----- 제시 자료 -----

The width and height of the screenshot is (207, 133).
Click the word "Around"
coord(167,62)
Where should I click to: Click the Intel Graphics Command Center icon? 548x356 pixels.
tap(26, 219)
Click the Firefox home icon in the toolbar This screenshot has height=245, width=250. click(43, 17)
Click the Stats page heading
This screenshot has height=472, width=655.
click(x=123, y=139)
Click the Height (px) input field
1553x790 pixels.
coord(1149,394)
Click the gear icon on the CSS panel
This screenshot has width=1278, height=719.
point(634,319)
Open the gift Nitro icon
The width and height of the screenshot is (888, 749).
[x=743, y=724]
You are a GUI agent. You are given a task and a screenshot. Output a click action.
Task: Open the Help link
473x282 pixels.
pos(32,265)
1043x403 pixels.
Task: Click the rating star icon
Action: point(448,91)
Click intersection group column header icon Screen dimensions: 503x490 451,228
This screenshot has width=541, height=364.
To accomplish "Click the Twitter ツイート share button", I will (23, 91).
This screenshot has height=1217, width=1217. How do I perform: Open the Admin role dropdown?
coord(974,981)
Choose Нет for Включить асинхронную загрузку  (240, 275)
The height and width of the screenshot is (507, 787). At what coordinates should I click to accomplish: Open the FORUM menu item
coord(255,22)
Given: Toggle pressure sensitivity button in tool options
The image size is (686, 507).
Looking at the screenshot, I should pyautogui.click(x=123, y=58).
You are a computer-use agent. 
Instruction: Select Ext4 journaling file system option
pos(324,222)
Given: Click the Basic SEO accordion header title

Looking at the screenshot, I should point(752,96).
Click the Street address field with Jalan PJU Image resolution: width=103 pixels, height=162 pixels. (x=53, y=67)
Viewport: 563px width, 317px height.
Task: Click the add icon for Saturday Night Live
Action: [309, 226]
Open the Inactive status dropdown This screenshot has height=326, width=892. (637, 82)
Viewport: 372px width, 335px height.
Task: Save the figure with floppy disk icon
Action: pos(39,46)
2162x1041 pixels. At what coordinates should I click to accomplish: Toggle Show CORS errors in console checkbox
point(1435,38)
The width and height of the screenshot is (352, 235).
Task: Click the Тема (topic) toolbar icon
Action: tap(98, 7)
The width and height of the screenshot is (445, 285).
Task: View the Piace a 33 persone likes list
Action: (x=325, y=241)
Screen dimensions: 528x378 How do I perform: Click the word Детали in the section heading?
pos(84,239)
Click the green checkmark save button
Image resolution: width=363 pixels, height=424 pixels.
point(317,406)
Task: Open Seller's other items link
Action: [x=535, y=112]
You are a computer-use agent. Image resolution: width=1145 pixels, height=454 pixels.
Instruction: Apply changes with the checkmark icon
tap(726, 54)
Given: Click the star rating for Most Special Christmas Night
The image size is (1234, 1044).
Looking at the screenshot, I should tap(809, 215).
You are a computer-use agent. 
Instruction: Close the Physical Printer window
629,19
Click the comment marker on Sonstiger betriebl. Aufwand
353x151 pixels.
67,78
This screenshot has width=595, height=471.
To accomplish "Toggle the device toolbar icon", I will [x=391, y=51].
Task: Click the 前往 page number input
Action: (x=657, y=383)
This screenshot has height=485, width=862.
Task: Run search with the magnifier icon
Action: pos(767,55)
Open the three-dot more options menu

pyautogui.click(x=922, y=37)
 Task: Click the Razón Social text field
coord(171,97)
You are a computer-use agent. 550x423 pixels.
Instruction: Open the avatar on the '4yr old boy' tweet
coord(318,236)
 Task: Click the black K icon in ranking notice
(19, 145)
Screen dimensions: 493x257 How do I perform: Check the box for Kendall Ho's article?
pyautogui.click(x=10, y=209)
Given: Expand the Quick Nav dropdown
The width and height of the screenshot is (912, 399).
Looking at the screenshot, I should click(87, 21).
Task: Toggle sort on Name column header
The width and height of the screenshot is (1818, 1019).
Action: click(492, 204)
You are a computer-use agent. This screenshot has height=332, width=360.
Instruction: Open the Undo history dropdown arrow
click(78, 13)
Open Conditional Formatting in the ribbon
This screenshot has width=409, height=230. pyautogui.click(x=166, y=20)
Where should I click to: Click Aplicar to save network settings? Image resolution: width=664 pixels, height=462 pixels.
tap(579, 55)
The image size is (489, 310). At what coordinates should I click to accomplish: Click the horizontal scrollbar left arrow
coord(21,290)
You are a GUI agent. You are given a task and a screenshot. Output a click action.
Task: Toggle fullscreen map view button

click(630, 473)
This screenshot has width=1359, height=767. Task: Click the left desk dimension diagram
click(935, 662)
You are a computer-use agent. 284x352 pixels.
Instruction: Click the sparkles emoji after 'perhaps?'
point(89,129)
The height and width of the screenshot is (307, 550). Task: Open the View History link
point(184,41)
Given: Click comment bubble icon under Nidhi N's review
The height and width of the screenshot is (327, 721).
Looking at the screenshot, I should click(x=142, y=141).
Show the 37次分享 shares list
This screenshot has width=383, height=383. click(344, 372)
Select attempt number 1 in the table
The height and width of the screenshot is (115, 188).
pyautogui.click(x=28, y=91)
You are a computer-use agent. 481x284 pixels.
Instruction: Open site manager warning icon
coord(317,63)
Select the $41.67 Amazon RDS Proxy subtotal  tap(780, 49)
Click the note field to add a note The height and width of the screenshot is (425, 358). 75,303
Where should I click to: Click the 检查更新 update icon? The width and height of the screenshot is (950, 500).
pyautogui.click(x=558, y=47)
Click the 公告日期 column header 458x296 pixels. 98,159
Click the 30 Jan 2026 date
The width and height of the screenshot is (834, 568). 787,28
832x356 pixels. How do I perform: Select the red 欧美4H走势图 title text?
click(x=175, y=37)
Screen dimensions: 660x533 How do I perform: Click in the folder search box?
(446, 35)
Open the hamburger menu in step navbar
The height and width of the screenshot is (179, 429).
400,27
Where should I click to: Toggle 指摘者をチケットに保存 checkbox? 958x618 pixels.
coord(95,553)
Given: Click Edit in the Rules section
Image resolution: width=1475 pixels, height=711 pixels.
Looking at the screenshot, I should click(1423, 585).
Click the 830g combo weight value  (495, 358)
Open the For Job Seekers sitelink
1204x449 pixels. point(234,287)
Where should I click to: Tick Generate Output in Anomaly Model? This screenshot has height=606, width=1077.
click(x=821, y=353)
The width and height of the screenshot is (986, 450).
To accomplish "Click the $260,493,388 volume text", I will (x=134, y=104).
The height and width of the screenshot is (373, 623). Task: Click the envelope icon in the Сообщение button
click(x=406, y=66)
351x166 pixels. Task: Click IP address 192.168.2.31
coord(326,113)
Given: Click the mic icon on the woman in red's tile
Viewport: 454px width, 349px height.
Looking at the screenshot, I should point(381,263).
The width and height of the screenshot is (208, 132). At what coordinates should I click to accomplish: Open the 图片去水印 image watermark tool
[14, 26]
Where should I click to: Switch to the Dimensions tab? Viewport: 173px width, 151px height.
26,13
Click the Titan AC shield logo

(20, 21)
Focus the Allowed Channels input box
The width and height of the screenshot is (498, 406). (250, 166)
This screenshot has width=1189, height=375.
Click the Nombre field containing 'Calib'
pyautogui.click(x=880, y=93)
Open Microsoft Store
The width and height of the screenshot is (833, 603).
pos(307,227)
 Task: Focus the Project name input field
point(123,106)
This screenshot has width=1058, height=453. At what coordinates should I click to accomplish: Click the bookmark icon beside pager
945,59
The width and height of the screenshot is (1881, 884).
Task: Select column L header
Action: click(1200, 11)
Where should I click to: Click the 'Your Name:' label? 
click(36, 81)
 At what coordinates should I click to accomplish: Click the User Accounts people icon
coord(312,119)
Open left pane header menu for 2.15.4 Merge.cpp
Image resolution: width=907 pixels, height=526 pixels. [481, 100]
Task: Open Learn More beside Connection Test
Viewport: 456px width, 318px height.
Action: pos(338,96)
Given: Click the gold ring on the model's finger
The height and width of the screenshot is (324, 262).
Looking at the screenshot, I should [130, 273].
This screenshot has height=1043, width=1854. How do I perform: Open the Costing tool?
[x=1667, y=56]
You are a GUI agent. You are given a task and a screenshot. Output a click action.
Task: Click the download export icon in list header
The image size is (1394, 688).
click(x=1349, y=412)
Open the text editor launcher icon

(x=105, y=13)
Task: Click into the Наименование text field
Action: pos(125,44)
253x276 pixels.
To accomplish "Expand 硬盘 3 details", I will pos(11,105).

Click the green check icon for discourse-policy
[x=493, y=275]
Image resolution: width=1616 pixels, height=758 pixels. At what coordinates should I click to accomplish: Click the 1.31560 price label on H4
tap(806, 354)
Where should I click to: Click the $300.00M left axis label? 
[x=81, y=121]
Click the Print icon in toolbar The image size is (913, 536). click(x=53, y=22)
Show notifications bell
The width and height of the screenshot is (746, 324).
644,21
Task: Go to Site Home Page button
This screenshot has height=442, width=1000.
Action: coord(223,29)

-----

### 과제 안내
위 항목에서 "You are a computer-use agent. 481x284 pixels."이 들어 있는 줄부터 "Looking at the screenshot, I should point(381,263)."가 들어 있는 줄까지, 양 끝 줄을 포함하여 한 글자도 바꾸지 말고 그대로 옮겨 적으십시오.

### 과제 답안
You are a computer-use agent. 481x284 pixels.
Instruction: Open site manager warning icon
coord(317,63)
Select the $41.67 Amazon RDS Proxy subtotal  tap(780, 49)
Click the note field to add a note The height and width of the screenshot is (425, 358). 75,303
Where should I click to: Click the 检查更新 update icon? The width and height of the screenshot is (950, 500).
pyautogui.click(x=558, y=47)
Click the 公告日期 column header 458x296 pixels. 98,159
Click the 30 Jan 2026 date
The width and height of the screenshot is (834, 568). 787,28
832x356 pixels. How do I perform: Select the red 欧美4H走势图 title text?
click(x=175, y=37)
Screen dimensions: 660x533 How do I perform: Click in the folder search box?
(446, 35)
Open the hamburger menu in step navbar
The height and width of the screenshot is (179, 429).
400,27
Where should I click to: Toggle 指摘者をチケットに保存 checkbox? 958x618 pixels.
coord(95,553)
Given: Click Edit in the Rules section
Image resolution: width=1475 pixels, height=711 pixels.
Looking at the screenshot, I should click(1423, 585).
Click the 830g combo weight value  (495, 358)
Open the For Job Seekers sitelink
1204x449 pixels. point(234,287)
Where should I click to: Tick Generate Output in Anomaly Model? This screenshot has height=606, width=1077.
click(x=821, y=353)
The width and height of the screenshot is (986, 450).
To accomplish "Click the $260,493,388 volume text", I will (x=134, y=104).
The height and width of the screenshot is (373, 623). Task: Click the envelope icon in the Сообщение button
click(x=406, y=66)
351x166 pixels. Task: Click IP address 192.168.2.31
coord(326,113)
Given: Click the mic icon on the woman in red's tile
Viewport: 454px width, 349px height.
Looking at the screenshot, I should point(381,263).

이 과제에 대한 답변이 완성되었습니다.